Bugcrowd
- Company type: Private
- Industry: Cybersecurity
- Founded: 2012
- Founders: Casey Ellis, Chris Raethke, Sergei Belokamen
- Headquarters: San Francisco, California and Australia
- Key people: David Gerry (CEO); Casey Ellis (Founder, Chief Strategy Officer); Nick McKenzie (CI&SO); Robert Taccini (CFO);
- Website: bugcrowd.com

= Bugcrowd =

Crowdsourced computer security company

Bugcrowd is a crowdsourced security platform. It was founded in 2012, and in 2019 it was one of the largest bug bounty and vulnerability disclosure companies on the internet. Bugcrowd runs bug bounty programs and also offers a range of penetration testing services it refers to as "Penetration Testing as a Service" (PTaaS), as well as attack surface management.

== History ==
Bugcrowd was founded in Sydney, Australia in 2012. As of 2018, its main headquarters is in San Francisco, with other offices in Sydney and London.

In May 2024, Bugcrowd acquired attack surface management company, Informer. The following year in 2025, Bugcrowd acquired AI-driven security firm Mayhem Security.

== Funding ==
Bugcrowd has raised a total of $78.7 million in funding over 6 rounds. Their seed funding started in 2013 to increase their 3000 vetted security testers. This seed funding was primarily led by Rally Ventures and they were able to raise $1.6 million.

Series A funding round took place in 2015 and was led by Costanoa Ventures, raising $6 million.

Blackbird Ventures led funding for their Series B round with $15 million raised in April 2016.

In March 2018, it secured $26 million in a Series C funding round led by Triangle Peak Partners.

Bugcrowd announced Series D funding in April 2020 of $30 million led by previous investor Rally Ventures.

== Clients ==
As of 2020, Bugcrowd worked with 65 industries across 29 countries. Their clients have included Tesla, Atlassian, Fitbit, Square, Mastercard, Amazon and eBay.
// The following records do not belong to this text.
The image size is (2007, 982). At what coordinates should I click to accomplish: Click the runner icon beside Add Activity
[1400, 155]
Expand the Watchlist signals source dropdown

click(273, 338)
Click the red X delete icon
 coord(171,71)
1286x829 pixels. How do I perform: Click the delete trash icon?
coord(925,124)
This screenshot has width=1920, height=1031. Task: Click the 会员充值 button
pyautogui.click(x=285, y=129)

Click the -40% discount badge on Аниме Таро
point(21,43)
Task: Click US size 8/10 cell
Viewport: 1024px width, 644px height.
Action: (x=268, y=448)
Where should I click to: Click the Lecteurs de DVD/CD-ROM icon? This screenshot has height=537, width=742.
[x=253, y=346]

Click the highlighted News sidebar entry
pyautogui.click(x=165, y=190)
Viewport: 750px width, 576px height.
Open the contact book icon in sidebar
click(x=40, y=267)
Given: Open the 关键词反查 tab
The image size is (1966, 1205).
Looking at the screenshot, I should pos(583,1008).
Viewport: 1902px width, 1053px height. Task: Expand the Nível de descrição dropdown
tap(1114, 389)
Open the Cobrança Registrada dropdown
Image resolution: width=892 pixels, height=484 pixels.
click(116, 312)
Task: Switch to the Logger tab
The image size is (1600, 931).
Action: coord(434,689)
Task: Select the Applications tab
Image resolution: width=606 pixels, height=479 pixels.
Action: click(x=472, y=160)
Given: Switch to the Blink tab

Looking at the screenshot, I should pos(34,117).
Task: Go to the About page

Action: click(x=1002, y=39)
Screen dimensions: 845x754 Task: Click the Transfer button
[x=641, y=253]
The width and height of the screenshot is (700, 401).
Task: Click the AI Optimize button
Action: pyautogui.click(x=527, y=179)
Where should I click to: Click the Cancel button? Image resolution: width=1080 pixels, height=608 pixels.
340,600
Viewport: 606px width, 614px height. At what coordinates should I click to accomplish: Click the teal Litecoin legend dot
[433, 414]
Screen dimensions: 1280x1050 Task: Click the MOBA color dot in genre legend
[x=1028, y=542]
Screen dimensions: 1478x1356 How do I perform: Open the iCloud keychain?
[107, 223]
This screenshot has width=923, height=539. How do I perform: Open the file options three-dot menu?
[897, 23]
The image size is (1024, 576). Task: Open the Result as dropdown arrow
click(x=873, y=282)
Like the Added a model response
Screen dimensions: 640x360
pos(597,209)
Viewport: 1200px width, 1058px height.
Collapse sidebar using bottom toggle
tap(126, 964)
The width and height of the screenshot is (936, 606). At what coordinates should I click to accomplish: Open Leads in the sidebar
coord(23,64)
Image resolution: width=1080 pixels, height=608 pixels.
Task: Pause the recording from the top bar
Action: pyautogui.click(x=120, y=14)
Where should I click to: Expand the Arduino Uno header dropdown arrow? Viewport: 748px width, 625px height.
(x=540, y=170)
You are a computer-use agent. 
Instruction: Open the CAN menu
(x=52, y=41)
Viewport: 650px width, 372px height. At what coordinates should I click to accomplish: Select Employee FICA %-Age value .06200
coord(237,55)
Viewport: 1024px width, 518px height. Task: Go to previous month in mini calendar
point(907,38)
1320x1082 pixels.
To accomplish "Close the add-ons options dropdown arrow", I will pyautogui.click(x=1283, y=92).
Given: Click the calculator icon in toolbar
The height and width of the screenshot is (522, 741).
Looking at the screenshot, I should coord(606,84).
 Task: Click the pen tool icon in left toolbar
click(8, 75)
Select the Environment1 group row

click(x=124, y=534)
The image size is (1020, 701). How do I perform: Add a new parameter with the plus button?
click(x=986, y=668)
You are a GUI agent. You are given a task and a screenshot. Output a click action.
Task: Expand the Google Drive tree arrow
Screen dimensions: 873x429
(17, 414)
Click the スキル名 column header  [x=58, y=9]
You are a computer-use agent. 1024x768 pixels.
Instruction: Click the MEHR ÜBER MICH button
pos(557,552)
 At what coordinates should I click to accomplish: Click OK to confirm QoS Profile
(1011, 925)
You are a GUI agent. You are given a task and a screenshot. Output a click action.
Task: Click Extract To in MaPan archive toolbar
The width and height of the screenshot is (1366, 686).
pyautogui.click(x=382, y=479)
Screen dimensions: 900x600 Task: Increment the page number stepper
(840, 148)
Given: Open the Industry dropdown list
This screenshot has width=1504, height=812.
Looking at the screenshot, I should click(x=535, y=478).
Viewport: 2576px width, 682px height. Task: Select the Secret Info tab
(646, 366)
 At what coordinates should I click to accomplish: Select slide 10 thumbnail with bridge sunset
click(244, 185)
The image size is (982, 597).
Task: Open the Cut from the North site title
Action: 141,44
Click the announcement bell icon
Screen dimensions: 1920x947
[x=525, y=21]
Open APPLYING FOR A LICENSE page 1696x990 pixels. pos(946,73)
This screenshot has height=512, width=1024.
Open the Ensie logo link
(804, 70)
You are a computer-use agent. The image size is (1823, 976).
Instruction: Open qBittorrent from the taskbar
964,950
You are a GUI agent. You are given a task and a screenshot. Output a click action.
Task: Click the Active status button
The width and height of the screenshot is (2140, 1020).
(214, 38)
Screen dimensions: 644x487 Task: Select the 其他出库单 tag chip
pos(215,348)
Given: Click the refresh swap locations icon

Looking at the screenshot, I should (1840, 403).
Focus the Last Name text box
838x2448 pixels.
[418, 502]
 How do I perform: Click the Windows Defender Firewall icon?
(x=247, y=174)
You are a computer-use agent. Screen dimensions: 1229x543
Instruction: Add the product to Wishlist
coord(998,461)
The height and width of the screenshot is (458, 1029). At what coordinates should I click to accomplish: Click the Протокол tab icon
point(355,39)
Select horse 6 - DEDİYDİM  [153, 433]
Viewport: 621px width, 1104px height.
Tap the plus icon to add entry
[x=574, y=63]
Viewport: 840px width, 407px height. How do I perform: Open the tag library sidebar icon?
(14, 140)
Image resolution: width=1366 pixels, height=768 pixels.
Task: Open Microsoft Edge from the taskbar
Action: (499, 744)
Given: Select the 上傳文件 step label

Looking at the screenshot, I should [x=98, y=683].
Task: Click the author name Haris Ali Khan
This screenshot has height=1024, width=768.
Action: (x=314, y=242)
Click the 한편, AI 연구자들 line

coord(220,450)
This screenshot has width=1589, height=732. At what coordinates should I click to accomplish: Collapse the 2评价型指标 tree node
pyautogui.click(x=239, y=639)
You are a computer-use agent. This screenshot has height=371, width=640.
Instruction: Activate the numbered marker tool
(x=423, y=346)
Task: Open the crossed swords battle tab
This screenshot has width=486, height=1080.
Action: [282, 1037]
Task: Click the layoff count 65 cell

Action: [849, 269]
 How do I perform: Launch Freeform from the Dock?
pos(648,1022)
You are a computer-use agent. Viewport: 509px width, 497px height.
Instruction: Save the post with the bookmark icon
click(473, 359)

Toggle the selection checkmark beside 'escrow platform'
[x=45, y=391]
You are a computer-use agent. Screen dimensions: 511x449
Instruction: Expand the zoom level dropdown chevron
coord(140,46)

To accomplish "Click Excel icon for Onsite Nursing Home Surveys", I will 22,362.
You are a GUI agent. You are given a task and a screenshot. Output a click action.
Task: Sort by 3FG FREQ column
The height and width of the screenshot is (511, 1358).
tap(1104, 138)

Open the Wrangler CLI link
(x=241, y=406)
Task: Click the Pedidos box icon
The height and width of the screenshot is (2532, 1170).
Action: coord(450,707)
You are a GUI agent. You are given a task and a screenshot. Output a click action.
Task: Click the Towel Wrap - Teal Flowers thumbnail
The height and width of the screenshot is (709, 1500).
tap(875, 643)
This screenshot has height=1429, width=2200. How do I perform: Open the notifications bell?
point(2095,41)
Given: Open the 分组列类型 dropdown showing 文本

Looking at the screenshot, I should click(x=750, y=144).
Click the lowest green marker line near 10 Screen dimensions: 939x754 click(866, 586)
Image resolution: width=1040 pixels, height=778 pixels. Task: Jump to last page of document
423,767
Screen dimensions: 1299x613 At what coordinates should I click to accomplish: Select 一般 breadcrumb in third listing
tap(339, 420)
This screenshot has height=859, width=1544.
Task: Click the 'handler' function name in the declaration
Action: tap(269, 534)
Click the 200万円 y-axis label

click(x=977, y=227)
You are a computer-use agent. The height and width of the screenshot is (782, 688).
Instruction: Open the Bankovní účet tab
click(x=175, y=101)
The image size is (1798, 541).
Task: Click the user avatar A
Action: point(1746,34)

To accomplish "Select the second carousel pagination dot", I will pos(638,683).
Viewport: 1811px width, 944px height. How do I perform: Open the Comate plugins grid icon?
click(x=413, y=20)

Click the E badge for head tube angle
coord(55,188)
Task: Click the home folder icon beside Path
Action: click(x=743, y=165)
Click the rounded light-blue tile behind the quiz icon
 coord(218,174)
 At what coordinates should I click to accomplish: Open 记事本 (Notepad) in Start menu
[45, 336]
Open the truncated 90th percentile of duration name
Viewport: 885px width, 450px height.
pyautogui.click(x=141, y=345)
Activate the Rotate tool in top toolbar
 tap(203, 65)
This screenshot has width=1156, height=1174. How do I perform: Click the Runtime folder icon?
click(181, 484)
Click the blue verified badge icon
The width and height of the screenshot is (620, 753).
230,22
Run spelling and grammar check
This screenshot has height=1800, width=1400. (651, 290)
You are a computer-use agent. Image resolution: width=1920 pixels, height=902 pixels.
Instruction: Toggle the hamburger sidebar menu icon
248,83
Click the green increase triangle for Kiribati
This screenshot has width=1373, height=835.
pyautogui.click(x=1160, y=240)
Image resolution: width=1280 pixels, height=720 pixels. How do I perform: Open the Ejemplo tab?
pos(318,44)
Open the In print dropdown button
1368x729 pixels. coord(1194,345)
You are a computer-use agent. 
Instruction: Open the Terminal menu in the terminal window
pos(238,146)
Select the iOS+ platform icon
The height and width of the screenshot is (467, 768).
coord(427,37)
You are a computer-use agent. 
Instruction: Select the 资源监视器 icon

Bugcrowd's first partner in the financial industry was Western Union, in 2015. Originally a private, invite-only program, it was later opened to the public, with rewards varying between $100 and $5000 depending on the bug. In 2020, Bugcrowd helped National Australia Bank become one of the first banks in Australia to launch a bug bounty.

Samsung has also worked with Bugcrowd, rewarding a total of over $2 million in rewards to those who found bugs in Samsung's security.

Job platform Seek has been using Bugcrowd since 2019 with the highest reward from their bug bounty program being $10,000.

In 2020, ExpressVPN worked with Bugcrowd, awarding $100 to $2500 depending on the severity of the vulnerabilities that were found, with 21 critical findings identified.

Bugcrowd also runs programs for the U.S. DOD, the Air Force, NASA and DDS.

== Other projects ==
In 2018, Bugcrowd and CipherLaw's Open Source Vulnerability Disclosure Framework, together with the #LegalBugBounty project, created the open-source project disclose.io, which aims to create an open-source standard for bug bounties and vulnerability disclosures to help hackers and organizations work together to make the Internet safer.

The company also runs Bugcrowd University, which provides educational resources to help the public learn how to code, find bugs in security systems and patch them.